Detailed description


The name baryte is derived from the Greek word βαρύς (heavy). The American spelling barite[2] is used by USGS [7] and more often used in modern Scientific journals including those published by the Netherlands-based Elsevier journals. The International Mineralogical Association adopted "barite" as the official spelling when it formed in 1959[citation needed], but recommended adopting the older "baryte" spelling in 1978,[8] notably ignored by the Mineralogical Society of America. The American Petroleum Institute specification API 13/ISO 13500 which governs baryte for drilling purposes does not refer to any specific mineral, but rather a material that meets that specification, in practice this is usually the mineral baryte.

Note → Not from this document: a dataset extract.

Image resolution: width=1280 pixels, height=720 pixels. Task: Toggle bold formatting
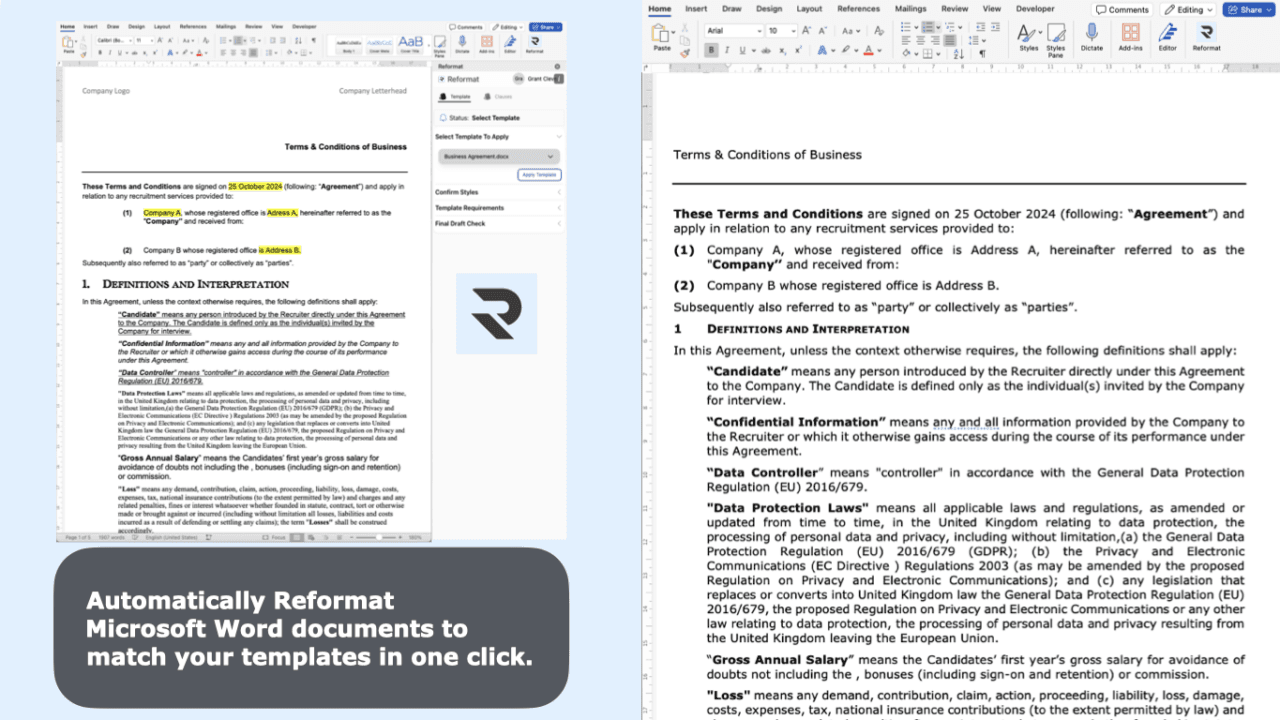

The term "primary baryte" refers to the first marketable product, which includes crude baryte (run of mine) and the products of simple beneficiation methods, such as washing, jigging, heavy media separation, tabling, flotation, and magnetic separation. Most crude baryte requires some upgrading to minimum purity or density. Baryte that is used as an aggregate in a "heavy" cement is crushed and screened to a uniform size. Most baryte is ground to a small, uniform size before it is used as a filler or extender, an addition to industrial products, or a weighting agent in petroleum well drilling mud.
Other names
Baryte has gone by other names such as barytine,[8] barytite,[8] schwerspath,[8] barytes,[2] Heavy Spar,[2] or tiff.[3]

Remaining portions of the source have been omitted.